» **TASK DIRECTIONS**
Transcribe exactly, and without pictures, the lines from the one that contains "You are a GUI" through the last line of the material.

» **MATERIAL FOR THIS TASK**
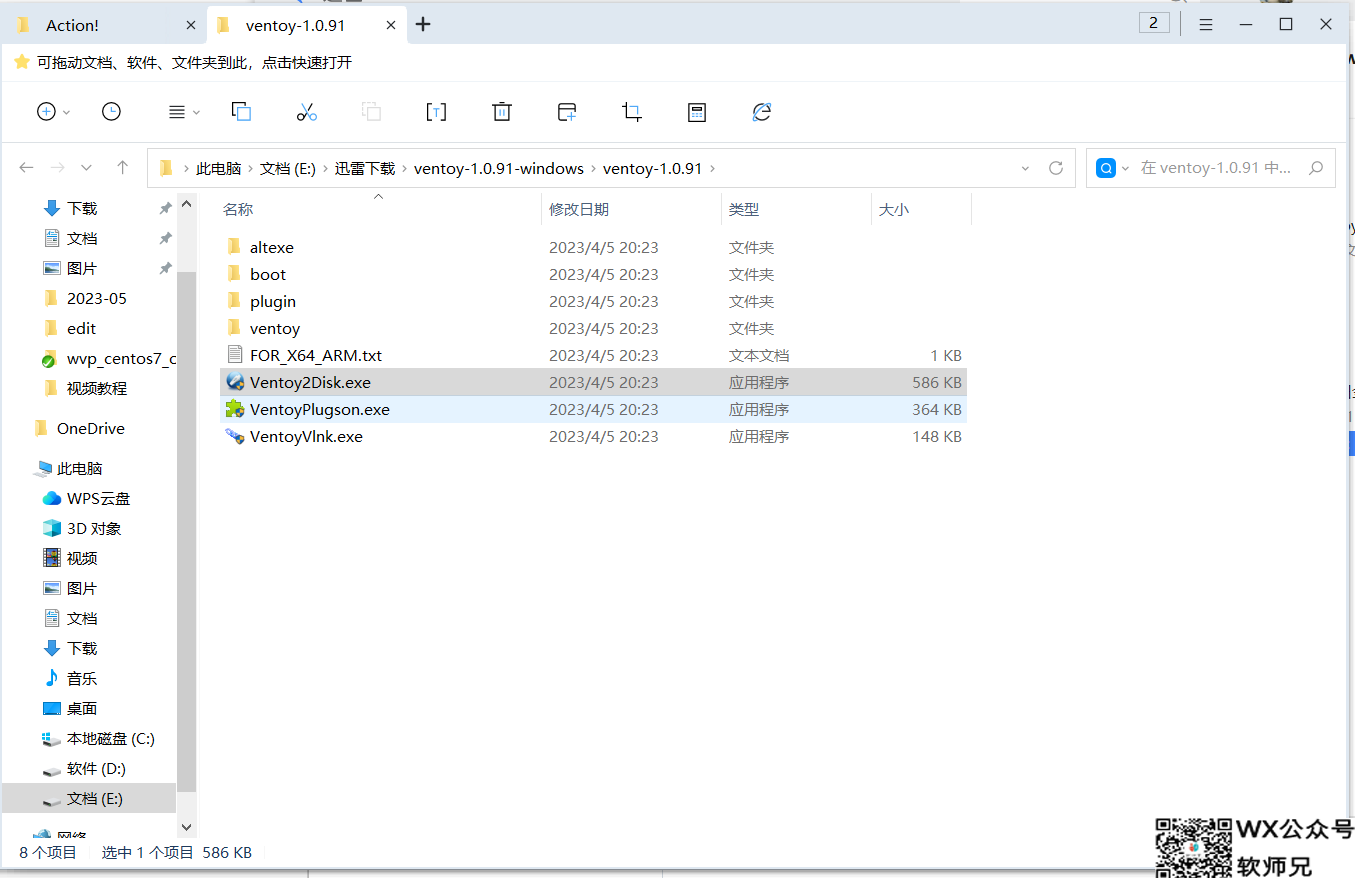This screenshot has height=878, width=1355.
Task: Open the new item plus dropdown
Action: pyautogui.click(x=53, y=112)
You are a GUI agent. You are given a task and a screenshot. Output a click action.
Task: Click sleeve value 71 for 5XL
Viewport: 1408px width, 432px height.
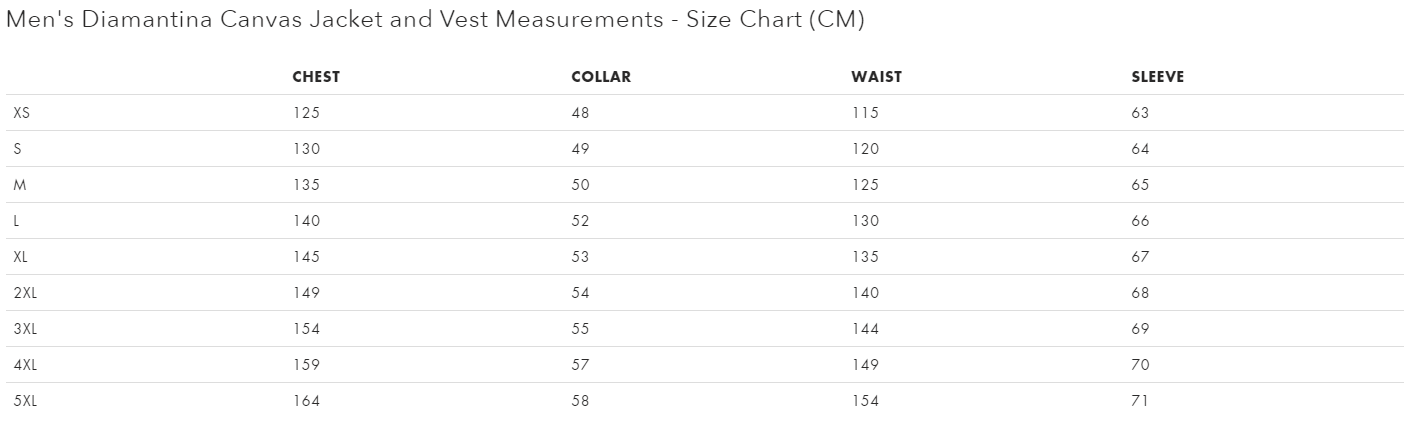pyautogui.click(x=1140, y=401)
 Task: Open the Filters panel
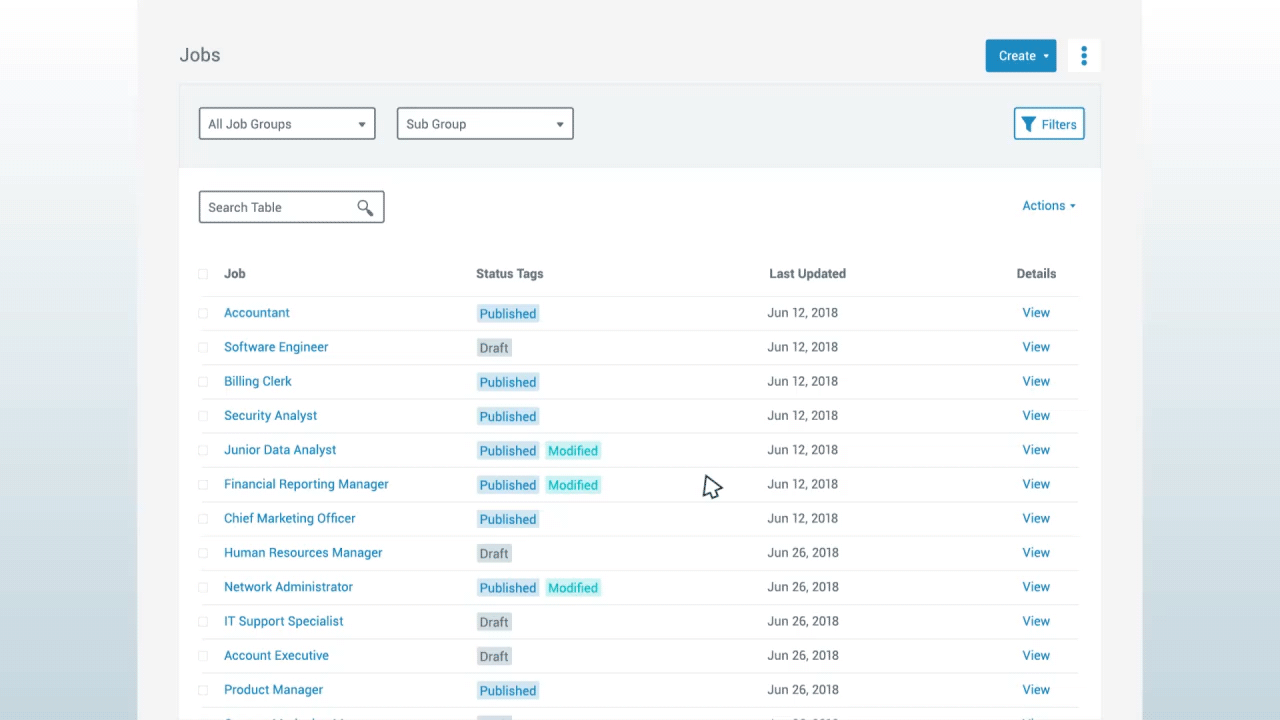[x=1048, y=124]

» **EXERCISE RESULT**
You are a GUI agent. You are given a task and a screenshot. Output a click action.
Task: Click sleeve value 71 for 5XL
Viewport: 1408px width, 432px height.
pyautogui.click(x=1140, y=401)
 Task: Open the Filters panel
[x=1048, y=124]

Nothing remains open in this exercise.